The Voice of the People, as the breeze from the Back Basin wafts it in:
You can say what you please, but that feller Preston ain’t afraid of nobody. Gorman must be a first-class man, or else they wouldn’t knock him so much. Them Progressive Democrats has blowed up and bust already.
From Old Subscribers who make a specialty of discovering typographical errors in newspapers, and from little girls who speak pieces, and from big girls who ask “What do you think of Maeterlinck?” and from the Hopkinspisiceocentric theory of the universe--kind fates, deliver us!

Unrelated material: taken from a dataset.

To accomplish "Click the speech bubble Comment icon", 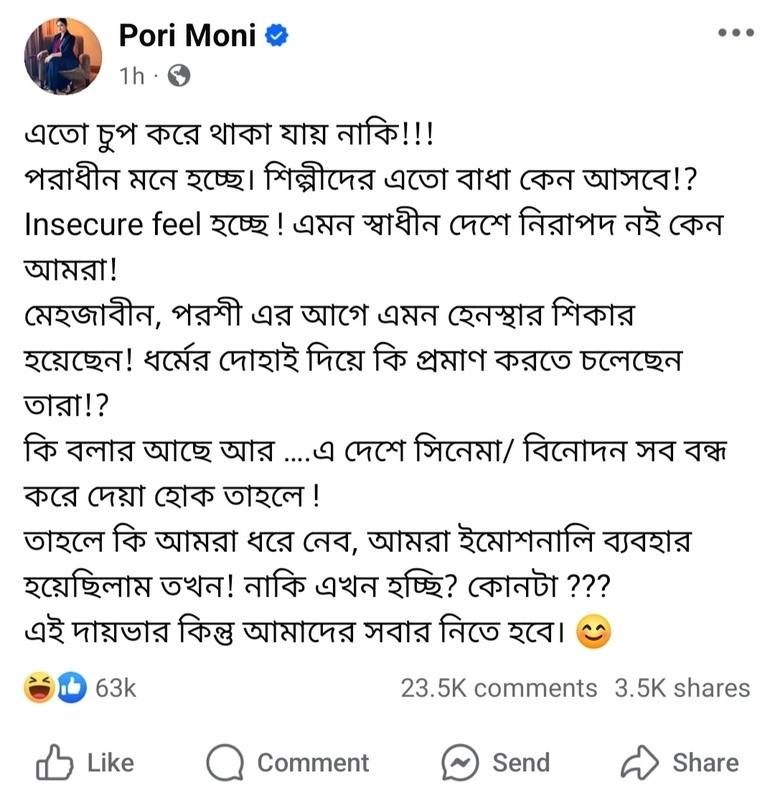I will coord(224,763).
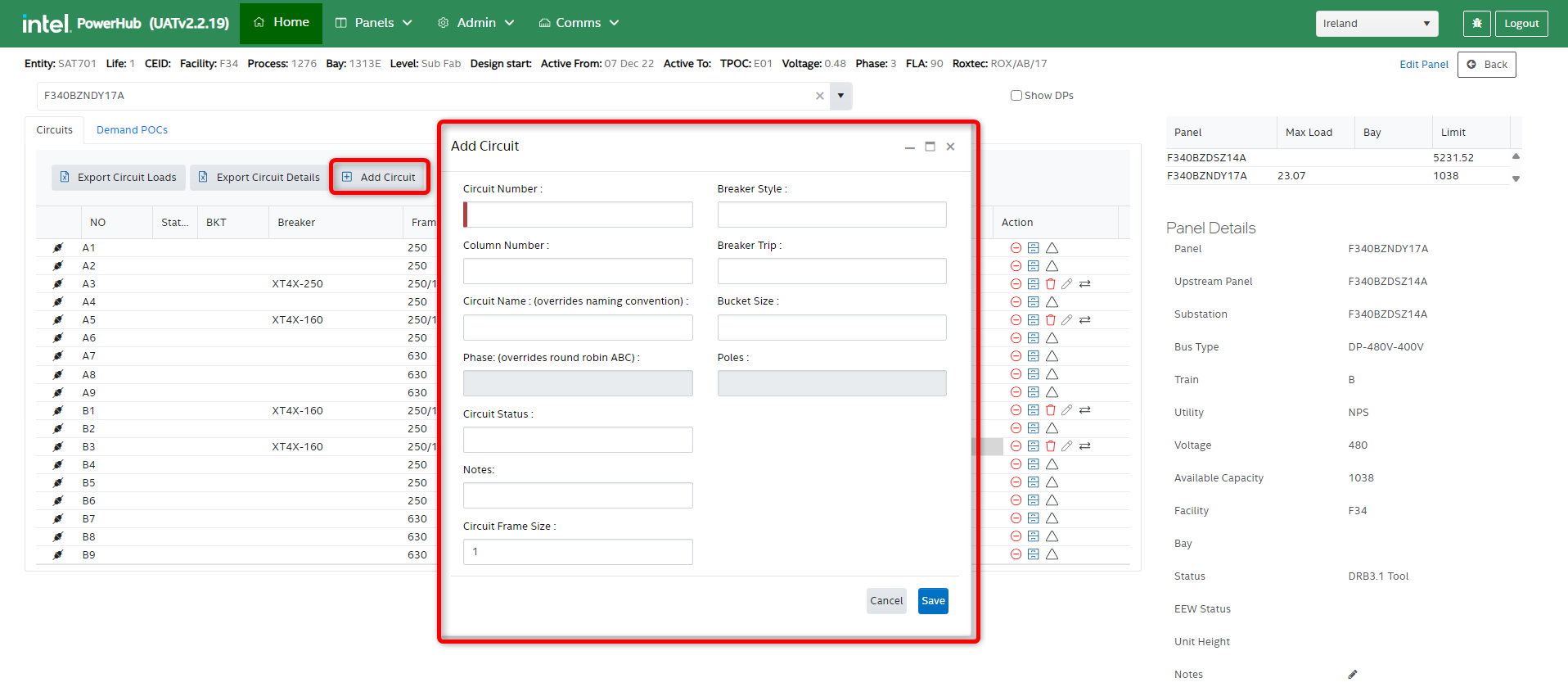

From wedding invitations, sciatica, breach of promise suits, “No Smoking” signs, Christmas presents, glided chairs, tight collars and Fletcherism, kind fates, deliver us!
From resilient beefsteaks, mummified eggs, icy soups, fibrous asparagus, glassy potatoes, soggy bread, fresh-water oysters and greasy chops, kind fates, deliver us!
From elderly ladies with sure cures for toothache, gout and tonsilitis, kind fates, deliver us!
Only three years, eight months and three weeks more!